Шрифт:
Интервал:
Закладка:
— Что ж, покажите, сестрица, — Серемонда равнодушно повела плечом. У нее самой поверх убора-гебенде, охватывающего снизу нежный подбородок, сверкал золотой тоненький венчик вроде короны. Богатством жену Раймона было нелегко удивить, но сестра к этому никак не могла привыкнуть.
Двух сестер, Агнессу и Серемонду, всегда связывала странная полуприязнь, полусоперничество. Прошли те времена, когда крошка Агнесса по ночам жалась в их общей постели к своей старшей сестренке, ласкаясь к ней, как котенок, и жалуясь на суровую няньку или на то, что ей сегодня не дали ни глоточка сладкого вина. Теперь три года, разделявшие девиц Пейралада, из неодолимой пропасти превратились в узенькую щелку. Вести свою дамскую тихую, учтивую войну сестрам помогало и то, что Агнесса была замужем за эн Робером де Тараскон, соседом и вечным соперником Раймона.
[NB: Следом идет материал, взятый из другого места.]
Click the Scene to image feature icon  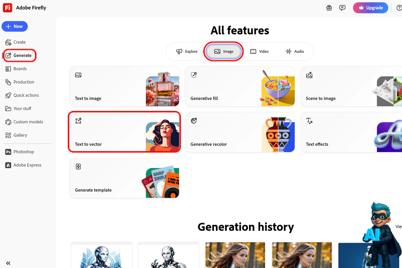(x=309, y=75)
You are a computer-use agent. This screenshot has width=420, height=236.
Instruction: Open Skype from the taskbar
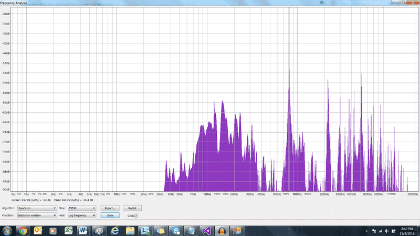[175, 230]

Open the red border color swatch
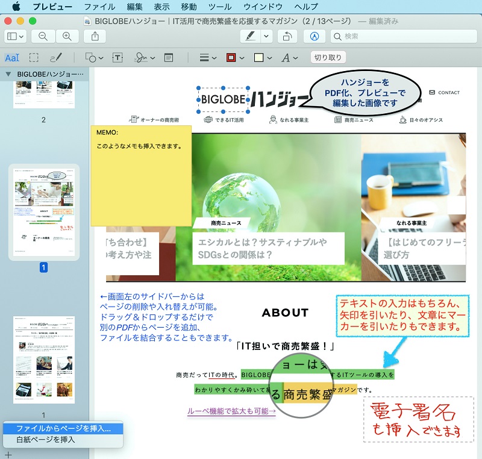click(x=234, y=58)
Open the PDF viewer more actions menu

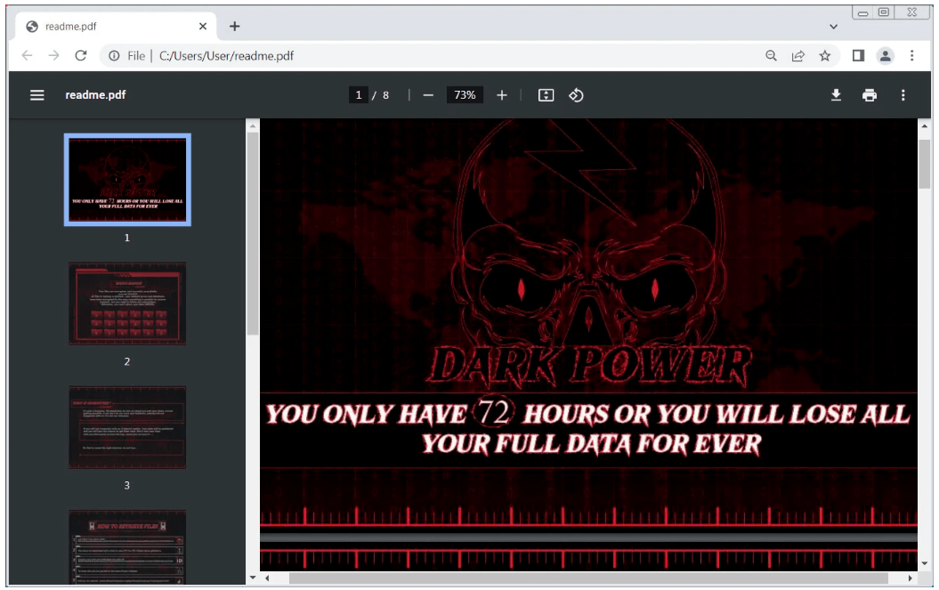coord(903,95)
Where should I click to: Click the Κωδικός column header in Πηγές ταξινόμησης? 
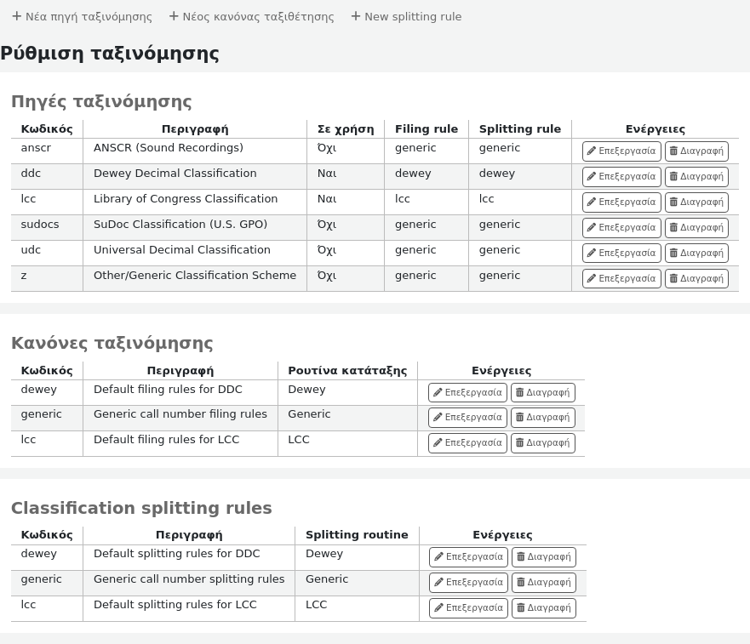47,129
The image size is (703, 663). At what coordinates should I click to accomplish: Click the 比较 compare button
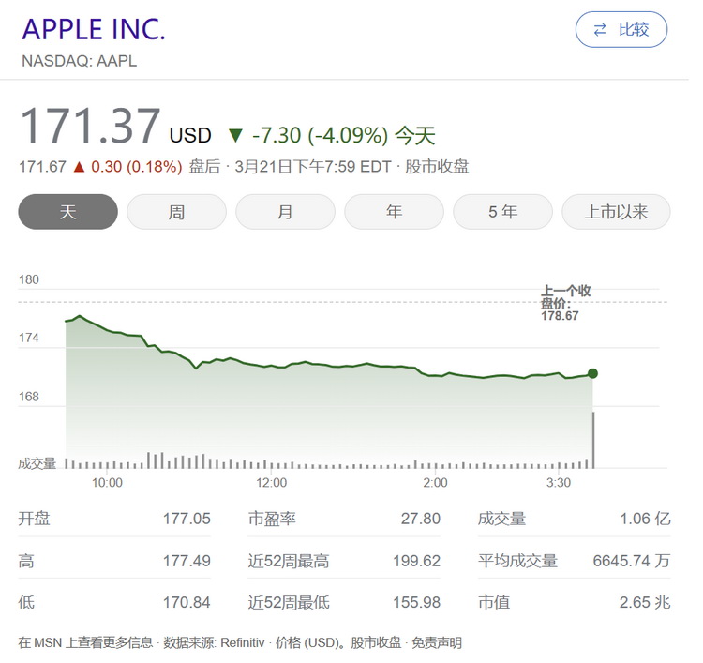[x=621, y=30]
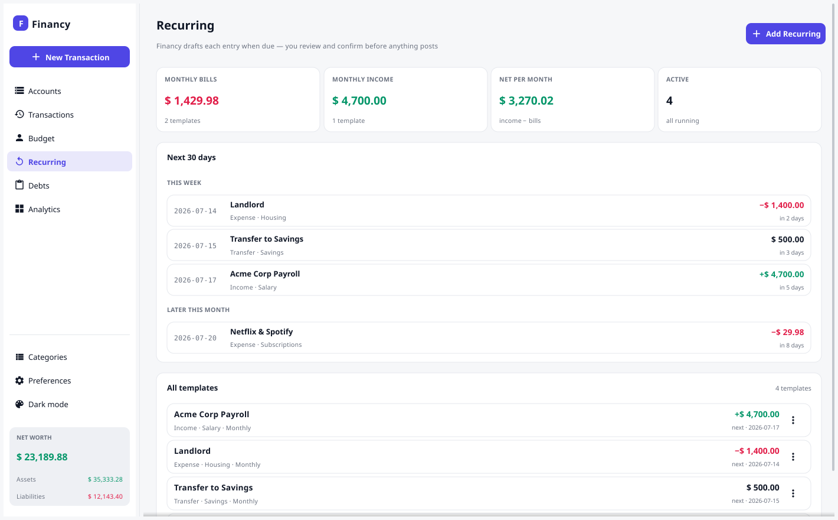Open the Analytics grid icon
The height and width of the screenshot is (520, 838).
click(x=19, y=209)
То и дело бароны делили пограничные участки земель, а когда по велению графа Руссильонского это занятие для них делалось на время недоступным, ездили друг к другу в гости и на турниры, только и стараясь учтиво и желательно прилюдно выбить друг друга из седла. Пожалуй, это был их, рыцарский вариант «холодной войны». Робер считал Раймона потомком недостаточно древнего рода, а Раймон Робера — жалким голодранцем. Еще бы — всего два замка, а у Раймона — четыре!.. И земель у него меньше, и виноградники скверные, и драться он как следует не умеет… Не желая ни в чем отставать от соседа, эн Робер даже жену взял из того же дома, что и Раймон; тем более что сестры Пейралада в красоте друг другу не уступали. Только Агнесса была чуть более хрупкая, с фигуркой слегка мальчишественной. И волосы у нее, хотя и темные, как у сестры, вились крупными волнами, у Серемонды же были прямые и мягкие, как шелковые нити. А глаза — такие же, агатовые, и кожа такая же нежная, и танцевала она очень похоже на Серемонду — только чуть более скованно.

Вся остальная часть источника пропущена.